Proudly created and made in Australia.
DIRECTIONS FOR USE
Stage 1: cleaning chain
1) Adjust chain onto smallest rear sprocket.
2) Shake BIKE MILK vigorously to re-suspend and disperse the solid lubricant.
3) Rotate chain backwards and direct soaking stream of BIKE MILK onto moving chain at cassette. The chain should be visibly coated with BIKE MILK and look wet.
4) Continue reverse chain rotation to allow BIKE MILK to penetrate, clean and coat moving surfaces of the chain.
5) Thoroughly wipe excess cleaner and lubricant off chain using dry cloth. This is important because the BIKE MILK will dissolve the grease and dirt from the chain and carry it to the outer surfaces, and this needs to be removed from the chain.
For a very dirty or wet chain which has been gummed up with other lubricants or washed with water then this cleaning process may need to be repeated several times.
A full degrease is best if this is the first time Bike Milk has been used on the chain. Directions on a full degrease are shown in video below.
Stage 2: Lubricate and protect
6) Rotate chain backwards and direct soaking stream of BIKE MILK onto moving chain at cassette. The chain should be visibly coated with BIKE MILK and look wet.
7) Continue reverse chain rotation to allow BIKE MILK to penetrate and coat moving surfaces of the chain.
8) Allow the BIKE MILK to dry on all of the metal surfaces of the chain to form a protective lubricating film.
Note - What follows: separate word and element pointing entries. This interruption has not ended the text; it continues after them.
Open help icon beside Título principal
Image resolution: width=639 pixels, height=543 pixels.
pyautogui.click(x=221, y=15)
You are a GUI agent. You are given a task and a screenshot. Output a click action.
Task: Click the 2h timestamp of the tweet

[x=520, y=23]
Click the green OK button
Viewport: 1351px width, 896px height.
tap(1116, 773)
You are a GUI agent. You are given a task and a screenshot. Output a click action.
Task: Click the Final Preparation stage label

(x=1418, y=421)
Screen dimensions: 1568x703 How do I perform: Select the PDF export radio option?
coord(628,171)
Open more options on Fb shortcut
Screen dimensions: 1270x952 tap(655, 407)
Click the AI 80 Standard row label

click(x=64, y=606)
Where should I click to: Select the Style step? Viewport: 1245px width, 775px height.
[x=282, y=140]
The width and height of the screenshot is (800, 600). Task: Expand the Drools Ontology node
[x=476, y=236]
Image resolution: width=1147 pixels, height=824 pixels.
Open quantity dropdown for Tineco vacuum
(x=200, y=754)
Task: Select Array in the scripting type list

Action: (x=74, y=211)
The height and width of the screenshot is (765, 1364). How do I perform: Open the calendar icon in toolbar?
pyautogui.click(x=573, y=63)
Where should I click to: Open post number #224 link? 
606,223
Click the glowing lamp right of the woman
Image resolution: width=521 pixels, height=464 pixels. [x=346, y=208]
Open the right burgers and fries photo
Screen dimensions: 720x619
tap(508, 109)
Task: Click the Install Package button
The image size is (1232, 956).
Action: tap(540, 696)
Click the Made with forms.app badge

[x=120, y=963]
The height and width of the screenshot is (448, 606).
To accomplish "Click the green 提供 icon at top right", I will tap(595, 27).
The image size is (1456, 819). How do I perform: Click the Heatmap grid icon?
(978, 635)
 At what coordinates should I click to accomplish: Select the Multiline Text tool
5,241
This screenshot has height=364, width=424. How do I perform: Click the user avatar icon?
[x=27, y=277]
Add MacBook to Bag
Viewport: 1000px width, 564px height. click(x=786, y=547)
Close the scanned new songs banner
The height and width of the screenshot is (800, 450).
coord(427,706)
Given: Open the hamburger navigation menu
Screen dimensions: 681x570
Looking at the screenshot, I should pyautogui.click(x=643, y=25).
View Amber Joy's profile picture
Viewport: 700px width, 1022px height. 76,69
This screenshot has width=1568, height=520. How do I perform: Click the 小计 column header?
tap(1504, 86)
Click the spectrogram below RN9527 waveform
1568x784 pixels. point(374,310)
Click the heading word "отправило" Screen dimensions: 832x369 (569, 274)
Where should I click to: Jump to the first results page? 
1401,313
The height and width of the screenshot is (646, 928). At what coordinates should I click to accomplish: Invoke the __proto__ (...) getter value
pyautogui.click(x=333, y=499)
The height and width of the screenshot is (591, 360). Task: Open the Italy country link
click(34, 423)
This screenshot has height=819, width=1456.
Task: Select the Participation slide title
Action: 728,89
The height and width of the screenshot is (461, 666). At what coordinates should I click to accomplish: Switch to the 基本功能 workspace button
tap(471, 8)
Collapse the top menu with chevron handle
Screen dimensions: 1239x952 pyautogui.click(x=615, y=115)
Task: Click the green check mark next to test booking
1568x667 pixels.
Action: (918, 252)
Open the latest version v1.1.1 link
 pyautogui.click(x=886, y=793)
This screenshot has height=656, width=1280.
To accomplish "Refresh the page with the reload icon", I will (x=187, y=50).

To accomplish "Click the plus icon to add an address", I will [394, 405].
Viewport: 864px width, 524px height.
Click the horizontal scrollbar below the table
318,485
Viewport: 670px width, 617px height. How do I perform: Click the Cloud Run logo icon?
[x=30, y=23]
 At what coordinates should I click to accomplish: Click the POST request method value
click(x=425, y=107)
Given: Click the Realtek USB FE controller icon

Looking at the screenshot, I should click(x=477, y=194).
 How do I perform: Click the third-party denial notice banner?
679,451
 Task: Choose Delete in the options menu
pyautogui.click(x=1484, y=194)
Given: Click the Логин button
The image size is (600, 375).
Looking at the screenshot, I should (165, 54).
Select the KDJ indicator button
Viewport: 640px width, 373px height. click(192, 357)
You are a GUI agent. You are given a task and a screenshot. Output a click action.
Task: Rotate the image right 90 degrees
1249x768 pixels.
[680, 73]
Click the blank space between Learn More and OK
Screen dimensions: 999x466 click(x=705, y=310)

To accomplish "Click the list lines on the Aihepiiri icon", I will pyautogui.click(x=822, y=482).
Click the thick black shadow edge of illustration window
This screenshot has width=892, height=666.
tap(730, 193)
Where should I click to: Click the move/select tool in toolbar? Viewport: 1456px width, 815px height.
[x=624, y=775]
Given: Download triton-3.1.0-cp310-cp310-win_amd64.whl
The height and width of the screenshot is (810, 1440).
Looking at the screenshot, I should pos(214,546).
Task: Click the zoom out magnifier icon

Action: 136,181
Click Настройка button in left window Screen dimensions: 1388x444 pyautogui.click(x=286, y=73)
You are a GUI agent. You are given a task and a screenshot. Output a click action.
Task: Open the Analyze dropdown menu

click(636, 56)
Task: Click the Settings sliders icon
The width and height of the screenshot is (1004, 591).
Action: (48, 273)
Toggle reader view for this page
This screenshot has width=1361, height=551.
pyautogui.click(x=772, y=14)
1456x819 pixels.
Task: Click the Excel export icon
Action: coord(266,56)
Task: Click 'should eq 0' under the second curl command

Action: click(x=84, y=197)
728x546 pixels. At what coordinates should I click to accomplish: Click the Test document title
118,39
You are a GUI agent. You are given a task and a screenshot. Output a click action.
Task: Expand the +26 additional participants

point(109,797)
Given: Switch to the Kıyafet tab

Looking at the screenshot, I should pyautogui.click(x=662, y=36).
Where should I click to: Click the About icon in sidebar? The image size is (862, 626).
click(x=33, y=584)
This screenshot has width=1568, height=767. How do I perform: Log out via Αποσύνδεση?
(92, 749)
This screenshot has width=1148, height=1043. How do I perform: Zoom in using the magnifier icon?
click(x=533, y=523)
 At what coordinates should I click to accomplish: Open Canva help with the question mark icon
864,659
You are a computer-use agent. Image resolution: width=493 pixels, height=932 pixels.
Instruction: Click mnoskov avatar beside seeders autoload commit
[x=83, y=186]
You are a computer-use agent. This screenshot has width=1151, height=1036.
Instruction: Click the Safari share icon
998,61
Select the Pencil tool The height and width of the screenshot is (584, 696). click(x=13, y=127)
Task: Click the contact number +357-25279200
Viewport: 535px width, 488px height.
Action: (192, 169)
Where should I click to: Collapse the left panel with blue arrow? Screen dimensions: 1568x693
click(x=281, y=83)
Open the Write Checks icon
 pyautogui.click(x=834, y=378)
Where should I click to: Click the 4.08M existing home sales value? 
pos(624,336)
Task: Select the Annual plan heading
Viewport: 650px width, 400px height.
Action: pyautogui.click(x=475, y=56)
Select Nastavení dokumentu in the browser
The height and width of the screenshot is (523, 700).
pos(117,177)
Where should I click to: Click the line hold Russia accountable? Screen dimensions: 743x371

Leaving overnight is recommended.
9) Repeat this apply/dry lube process several times if chain has been fully degreased or a thicker film is required for endurance rides.
The BIKE MILK should be left to dry on the chain to provide a protective water-repellant lube coating on both the inner and outer surfaces of the drivetrain. If the gaps inside the chain (between rollers, pins and plates) are packed with a tenacious lubricant it will help prevent dirt and water from wicking into the gaps and increasing friction and wear.
When riding for longer than 4hr or in wet and muddy conditions it is best to re-lube the chain. And remember to ensure the whole bike is thoroughly cleaned, dried and checked over after the ride.
For dry riding conditions it is an option to wipe residue from the surface of the chain with a clean rag prior to riding. The chain will look clean on the outside and is less attractive to dust . The lube remains active on the internal surfaces.
Because there is no "wet" residue left on the chain Bike Milk runs clean and smooth for long periods.
Experienced riders intuitively know that a clean and well lubricated chain gives better performance. Can this be quantified? Friction Facts in the US have setup a lab to test friction in the drivetrain using the piece of equipment shown below. Basically a torque load is applied to the rear axle to simulate the load at the rear wheel. The chain is setup just like a bike drivetrain. Friction losses due to the drivetrain are measured with one transducer on the front drive shaft and one on the rear load shaft. When the equipment is being used both sensors measure the torque on their respective shafts. It is assumed that the difference between the power measured at the rear axle and the power measured at the front axle is the friction loss due to the drivetrain. If the rear sensor is measuring 250 watts and the front sensor is measuring 265 watts, then the drivetrain loss is 15 watts, i.e. the chain is “94% efficient.”